### YOUR GOAL
Rewrite the part of the material that opens with the line containing "Viewport: 803px width, 697px" and runs to the end of the material, keeping the requests unchanged but scaling every coordinate in the answers by 1.8 and rounding to whole numbers, with halves rounded up. Leave the pictures out of your answer.

(Element and text location data)
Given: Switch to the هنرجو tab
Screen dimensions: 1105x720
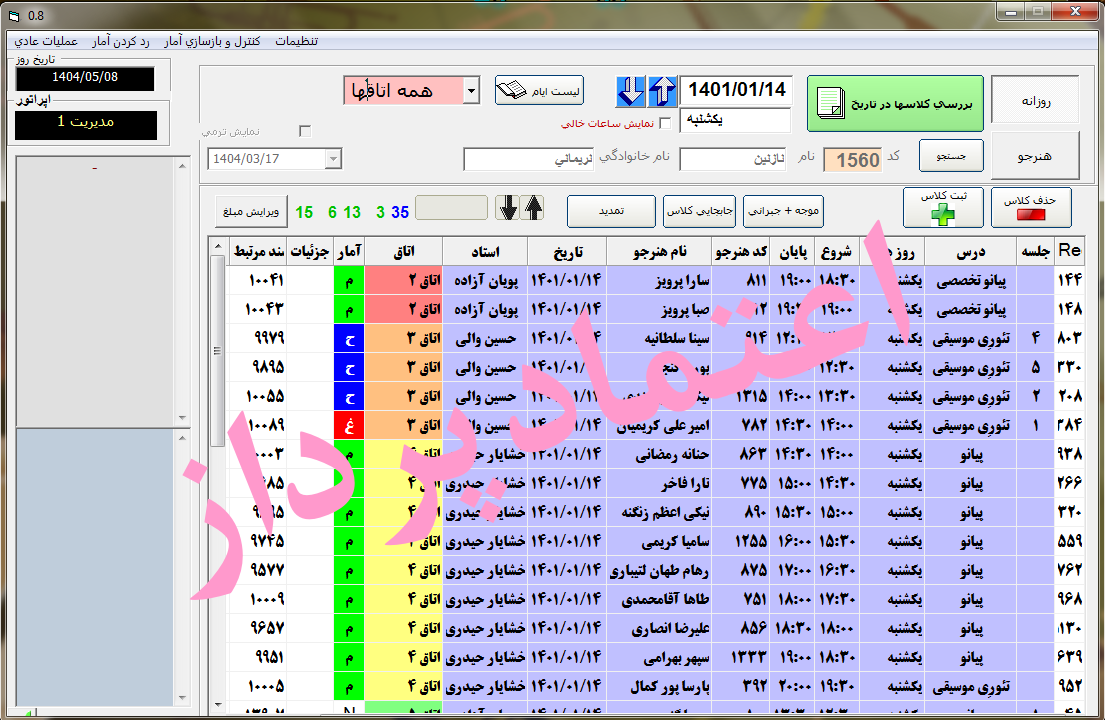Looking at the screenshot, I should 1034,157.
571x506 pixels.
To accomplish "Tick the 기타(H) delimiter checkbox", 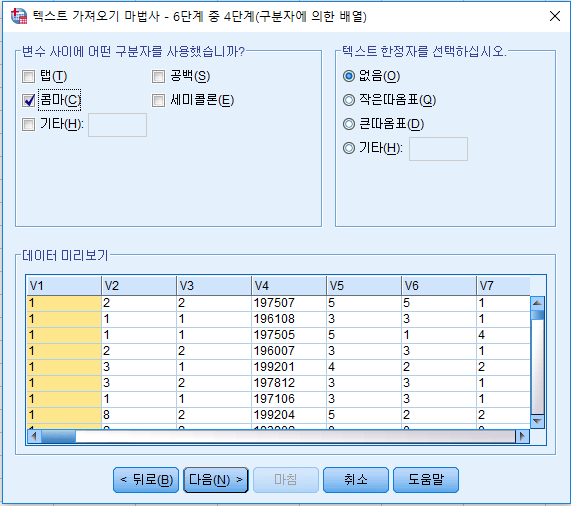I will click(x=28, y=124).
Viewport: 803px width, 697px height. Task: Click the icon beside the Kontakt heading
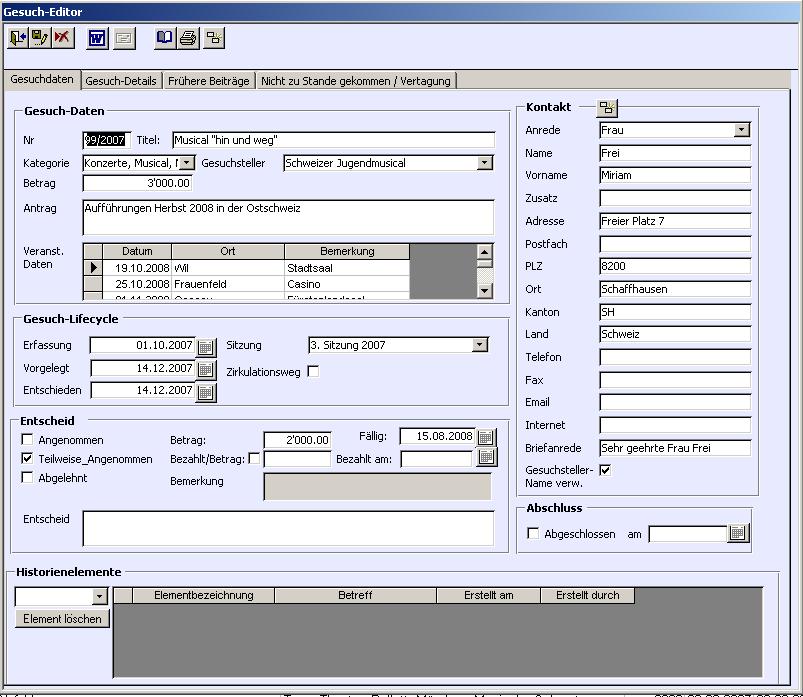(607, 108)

### TASK OUTPUT
Viewport: 803px width, 697px height. Task: Click the icon beside the Kontakt heading
(1093, 194)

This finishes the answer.